[Tugas yang Dikerjakan]:
**A)** Tentukan apakah setiap pernyataan berikut sesuai dengan berita tentang dugaan pemerasan oleh wartawan. Jawab ya atau tidak, lalu kutip kata-kata dari berita itu yang menjadi penentunya. (i) Wartawan tersebut diduga meminta uang Rp1,5 juta kepada pihak guru. (ii) Haris adalah wartawan Halselpos.com. (iii) Pasal 11 Kode Etik Jurnalistik mewajibkan pers melayani hak jawab.
**B)** Tuliskan kembali dengan persis seluruh bagian berita tentang dugaan pemerasan oleh wartawan, mulai dari "Oknum Wartawan Diduga" terus hingga "meminta hak jawab.".

[Teks yang Diberikan]:

○ ○ ○ ○

Oknum Wartawan Diduga Lakukan Pemerasan Terhadap Guru, Dunia Pers Halsel Tercoreng

Halselpos.com, Labuha–Dunia jurnalistik di Kabupaten Halmahera Selatan kembali diguncang isu tidak sedap. Seorang wartawan media online globalnetizen.id, bernama Haris, diduga melakukan pemberitaan sepihak terhadap seorang guru SDN 246 Gilalang, Ati Din, tanpa konfirmasi dan kemudian meminta uang agar masalah pemberitaan tersebut bisa diselesaikan.

Kasus ini bermula dari pemberitaan berjudul “Skandal di SDN 246 Gilalang: Guru Jarang Masuk Kelas, Kuasai Rumah Dinas, Kepala Sekolah Terlantar” yang ditulis Haris. Berita itu dinilai tidak berimbang, tidak menguji kebenaran, serta tidak memberikan hak jawab kepada pihak yang diberitakan. Guru yang merasa dirugikan lantas menyatakan keberatan dan meminta hak jawab.

Namun, bukannya memberikan ruang klarifikasi sebagaimana amanat Kode Etik Jurnalistik dan UU Pers No. 40 Tahun 1999, sang jurnalis justru diduga meminta uang Rp1,5 juta kepada pihak guru. “Kalau jurnalis tersebut tidak memberikan hak jawab terhadap korban, maka kami akan melaporkannya ke Dewan Pers dan pihak kepolisian. Apalagi, selain mengabaikan hak jawab, ia juga diduga melakukan pemerasan,” tegas salah satu keluarga Ati Din.

Pelanggaran Etik dan Dugaan Pidana

Hak jawab adalah hak konstitusional narasumber. Dalam Pasal 1 angka 11 UU Pers ditegaskan, media wajib memberikan kesempatan kepada pihak yang dirugikan untuk memberikan klarifikasi. Pasal 11 Kode Etik Jurnalistik juga mewajibkan pers melayani hak jawab. Jika kewajiban ini diabaikan, media bisa dikenai sanksi etik bahkan pidana.

Kasus dugaan pemerasan ini jelas mencederai marwah jurnalisme. Tindakan oknum wartawan yang menggunakan profesi untuk kepentingan pribadi dapat dikategorikan melanggar etik sekaligus hukum.

○ ○ ○ ○

(Entri Tersimpan)
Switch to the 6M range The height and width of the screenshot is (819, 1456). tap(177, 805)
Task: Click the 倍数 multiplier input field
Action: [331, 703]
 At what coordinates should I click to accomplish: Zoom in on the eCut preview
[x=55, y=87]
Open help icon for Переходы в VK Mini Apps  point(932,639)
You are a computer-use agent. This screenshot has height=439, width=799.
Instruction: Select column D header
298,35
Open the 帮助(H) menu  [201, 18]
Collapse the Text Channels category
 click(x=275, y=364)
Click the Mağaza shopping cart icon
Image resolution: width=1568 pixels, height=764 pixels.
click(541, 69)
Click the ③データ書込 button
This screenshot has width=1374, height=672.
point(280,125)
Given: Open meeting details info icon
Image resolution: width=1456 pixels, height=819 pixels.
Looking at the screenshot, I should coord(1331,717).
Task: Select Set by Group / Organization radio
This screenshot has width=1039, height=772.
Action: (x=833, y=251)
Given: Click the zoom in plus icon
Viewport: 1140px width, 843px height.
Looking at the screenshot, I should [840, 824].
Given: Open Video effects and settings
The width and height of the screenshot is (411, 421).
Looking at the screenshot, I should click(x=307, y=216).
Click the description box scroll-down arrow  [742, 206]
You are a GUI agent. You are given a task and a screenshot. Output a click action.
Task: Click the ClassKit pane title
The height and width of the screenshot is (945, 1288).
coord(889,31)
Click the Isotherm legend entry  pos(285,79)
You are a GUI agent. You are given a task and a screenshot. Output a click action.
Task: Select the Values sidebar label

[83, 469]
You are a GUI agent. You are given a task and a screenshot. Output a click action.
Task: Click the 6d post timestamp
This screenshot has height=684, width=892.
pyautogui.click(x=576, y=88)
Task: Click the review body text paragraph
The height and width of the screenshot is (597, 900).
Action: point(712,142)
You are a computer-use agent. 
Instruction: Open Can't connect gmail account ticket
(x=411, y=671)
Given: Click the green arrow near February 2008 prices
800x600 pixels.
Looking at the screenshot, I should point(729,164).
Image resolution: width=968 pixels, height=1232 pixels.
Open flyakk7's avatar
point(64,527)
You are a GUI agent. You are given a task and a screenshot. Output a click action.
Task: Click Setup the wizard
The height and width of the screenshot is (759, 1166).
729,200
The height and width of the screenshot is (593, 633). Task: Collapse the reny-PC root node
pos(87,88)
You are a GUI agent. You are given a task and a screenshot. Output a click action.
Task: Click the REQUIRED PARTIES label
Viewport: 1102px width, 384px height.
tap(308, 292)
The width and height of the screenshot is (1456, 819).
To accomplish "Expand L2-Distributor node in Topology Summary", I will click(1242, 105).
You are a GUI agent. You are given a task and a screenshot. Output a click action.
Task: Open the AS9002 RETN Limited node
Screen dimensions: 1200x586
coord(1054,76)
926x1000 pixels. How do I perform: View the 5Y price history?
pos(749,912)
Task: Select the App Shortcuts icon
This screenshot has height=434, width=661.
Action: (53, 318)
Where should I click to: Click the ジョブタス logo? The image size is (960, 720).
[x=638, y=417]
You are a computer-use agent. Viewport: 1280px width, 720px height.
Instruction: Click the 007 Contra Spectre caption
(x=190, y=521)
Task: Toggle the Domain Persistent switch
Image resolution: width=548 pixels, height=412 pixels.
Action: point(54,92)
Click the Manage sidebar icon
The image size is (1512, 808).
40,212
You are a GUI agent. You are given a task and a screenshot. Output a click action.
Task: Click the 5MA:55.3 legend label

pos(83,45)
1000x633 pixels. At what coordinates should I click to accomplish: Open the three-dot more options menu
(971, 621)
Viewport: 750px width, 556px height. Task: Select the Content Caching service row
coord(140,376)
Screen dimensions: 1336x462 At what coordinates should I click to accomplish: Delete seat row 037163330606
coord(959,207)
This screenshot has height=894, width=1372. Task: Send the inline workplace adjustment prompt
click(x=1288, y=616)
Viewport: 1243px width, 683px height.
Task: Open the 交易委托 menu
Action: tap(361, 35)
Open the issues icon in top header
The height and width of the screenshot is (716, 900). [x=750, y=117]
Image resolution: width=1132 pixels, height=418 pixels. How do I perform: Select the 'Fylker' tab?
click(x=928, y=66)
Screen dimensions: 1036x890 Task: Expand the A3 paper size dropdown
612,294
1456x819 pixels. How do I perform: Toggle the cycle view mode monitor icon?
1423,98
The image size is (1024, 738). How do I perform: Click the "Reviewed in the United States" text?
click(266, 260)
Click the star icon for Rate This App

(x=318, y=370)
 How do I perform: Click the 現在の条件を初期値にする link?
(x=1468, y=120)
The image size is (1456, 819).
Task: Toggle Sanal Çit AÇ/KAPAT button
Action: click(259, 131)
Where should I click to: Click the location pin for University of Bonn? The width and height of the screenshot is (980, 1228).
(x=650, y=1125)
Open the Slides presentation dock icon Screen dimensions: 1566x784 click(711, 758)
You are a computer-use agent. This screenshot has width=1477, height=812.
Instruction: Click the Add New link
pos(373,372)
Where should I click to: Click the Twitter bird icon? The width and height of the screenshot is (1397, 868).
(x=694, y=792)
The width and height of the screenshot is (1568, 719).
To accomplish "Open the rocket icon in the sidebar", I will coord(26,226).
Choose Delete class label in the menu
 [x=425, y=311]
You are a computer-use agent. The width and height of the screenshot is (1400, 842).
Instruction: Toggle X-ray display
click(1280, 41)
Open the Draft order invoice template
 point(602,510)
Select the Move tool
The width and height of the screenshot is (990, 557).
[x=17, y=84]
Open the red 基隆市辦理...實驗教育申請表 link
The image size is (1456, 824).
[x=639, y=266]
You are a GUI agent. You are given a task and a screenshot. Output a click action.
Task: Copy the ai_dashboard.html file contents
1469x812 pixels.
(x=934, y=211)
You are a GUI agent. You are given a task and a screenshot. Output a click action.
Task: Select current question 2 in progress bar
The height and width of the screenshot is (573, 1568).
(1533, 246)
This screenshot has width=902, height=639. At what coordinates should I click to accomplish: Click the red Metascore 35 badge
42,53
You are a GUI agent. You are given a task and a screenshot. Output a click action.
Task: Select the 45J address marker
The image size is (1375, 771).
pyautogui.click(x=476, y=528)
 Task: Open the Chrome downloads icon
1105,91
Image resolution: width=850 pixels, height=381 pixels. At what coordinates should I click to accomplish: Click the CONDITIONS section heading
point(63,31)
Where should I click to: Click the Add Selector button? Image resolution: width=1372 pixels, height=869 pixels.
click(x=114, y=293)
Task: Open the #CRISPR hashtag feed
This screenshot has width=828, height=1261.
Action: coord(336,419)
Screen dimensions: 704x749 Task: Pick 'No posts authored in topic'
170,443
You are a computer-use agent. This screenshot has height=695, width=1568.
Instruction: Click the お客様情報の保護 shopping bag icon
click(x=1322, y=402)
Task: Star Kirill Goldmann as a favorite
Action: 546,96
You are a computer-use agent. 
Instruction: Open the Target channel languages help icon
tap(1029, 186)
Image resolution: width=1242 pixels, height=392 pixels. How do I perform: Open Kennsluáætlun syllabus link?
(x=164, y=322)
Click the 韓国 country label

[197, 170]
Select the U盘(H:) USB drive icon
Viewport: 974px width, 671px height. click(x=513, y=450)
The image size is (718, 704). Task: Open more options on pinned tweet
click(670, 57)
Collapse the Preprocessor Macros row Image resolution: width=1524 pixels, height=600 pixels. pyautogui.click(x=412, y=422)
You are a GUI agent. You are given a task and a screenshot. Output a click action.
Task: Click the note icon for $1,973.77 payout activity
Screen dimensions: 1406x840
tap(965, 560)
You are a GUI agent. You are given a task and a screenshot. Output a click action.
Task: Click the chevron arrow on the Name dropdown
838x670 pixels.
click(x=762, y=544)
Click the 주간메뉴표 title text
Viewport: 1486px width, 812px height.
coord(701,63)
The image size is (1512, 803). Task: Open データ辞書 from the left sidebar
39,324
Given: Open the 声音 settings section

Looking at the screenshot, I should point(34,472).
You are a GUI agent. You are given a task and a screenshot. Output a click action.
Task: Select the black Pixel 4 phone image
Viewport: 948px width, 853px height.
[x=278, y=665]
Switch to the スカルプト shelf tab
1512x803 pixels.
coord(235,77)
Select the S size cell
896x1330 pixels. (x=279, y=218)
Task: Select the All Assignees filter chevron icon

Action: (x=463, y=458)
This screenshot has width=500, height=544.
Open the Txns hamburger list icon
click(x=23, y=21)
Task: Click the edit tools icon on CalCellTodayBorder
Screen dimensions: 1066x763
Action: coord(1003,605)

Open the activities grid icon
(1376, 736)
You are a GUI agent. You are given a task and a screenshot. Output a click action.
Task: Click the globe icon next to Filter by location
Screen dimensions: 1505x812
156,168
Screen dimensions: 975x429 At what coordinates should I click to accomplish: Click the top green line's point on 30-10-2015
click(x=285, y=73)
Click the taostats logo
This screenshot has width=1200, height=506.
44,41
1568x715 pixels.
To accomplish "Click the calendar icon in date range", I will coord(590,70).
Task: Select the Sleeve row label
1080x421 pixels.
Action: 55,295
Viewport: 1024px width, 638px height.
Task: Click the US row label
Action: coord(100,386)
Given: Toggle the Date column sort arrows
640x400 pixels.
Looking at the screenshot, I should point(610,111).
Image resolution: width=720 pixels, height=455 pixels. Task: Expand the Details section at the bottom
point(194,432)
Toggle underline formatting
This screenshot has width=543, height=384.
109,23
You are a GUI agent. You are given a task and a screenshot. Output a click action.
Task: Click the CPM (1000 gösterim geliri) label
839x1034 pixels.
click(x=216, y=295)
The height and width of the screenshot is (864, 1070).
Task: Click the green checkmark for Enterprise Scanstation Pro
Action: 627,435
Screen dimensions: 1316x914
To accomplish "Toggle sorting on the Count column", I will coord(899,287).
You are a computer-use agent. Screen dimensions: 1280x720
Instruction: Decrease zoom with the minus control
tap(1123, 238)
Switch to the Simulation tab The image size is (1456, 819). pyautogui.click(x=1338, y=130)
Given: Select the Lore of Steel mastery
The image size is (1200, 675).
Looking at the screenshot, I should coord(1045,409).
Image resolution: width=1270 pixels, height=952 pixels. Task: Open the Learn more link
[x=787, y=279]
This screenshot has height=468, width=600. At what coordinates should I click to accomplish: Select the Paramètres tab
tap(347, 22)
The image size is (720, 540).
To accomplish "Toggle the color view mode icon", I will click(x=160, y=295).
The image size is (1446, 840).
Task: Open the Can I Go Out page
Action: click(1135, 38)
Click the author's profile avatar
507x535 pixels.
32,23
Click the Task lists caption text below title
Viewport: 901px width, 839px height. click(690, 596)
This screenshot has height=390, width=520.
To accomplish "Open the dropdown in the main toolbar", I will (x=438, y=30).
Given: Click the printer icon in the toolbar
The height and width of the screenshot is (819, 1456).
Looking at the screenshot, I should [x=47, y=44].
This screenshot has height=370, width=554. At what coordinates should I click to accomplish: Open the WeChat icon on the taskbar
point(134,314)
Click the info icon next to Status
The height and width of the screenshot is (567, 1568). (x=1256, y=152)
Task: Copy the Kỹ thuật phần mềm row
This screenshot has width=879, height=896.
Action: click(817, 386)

○ ○ ○ ○

[Jawaban Tugas]:
**A)**
(i) Ya: "sang jurnalis justru diduga meminta uang Rp1,5 juta kepada pihak guru"
(ii) Tidak: "Seorang wartawan media online globalnetizen.id, bernama Haris"
(iii) Ya: "Pasal 11 Kode Etik Jurnalistik juga mewajibkan pers melayani hak jawab"

**B)**
Oknum Wartawan Diduga Lakukan Pemerasan Terhadap Guru, Dunia Pers Halsel Tercoreng

Halselpos.com, Labuha–Dunia jurnalistik di Kabupaten Halmahera Selatan kembali diguncang isu tidak sedap. Seorang wartawan media online globalnetizen.id, bernama Haris, diduga melakukan pemberitaan sepihak terhadap seorang guru SDN 246 Gilalang, Ati Din, tanpa konfirmasi dan kemudian meminta uang agar masalah pemberitaan tersebut bisa diselesaikan.

Kasus ini bermula dari pemberitaan berjudul “Skandal di SDN 246 Gilalang: Guru Jarang Masuk Kelas, Kuasai Rumah Dinas, Kepala Sekolah Terlantar” yang ditulis Haris. Berita itu dinilai tidak berimbang, tidak menguji kebenaran, serta tidak memberikan hak jawab kepada pihak yang diberitakan. Guru yang merasa dirugikan lantas menyatakan keberatan dan meminta hak jawab.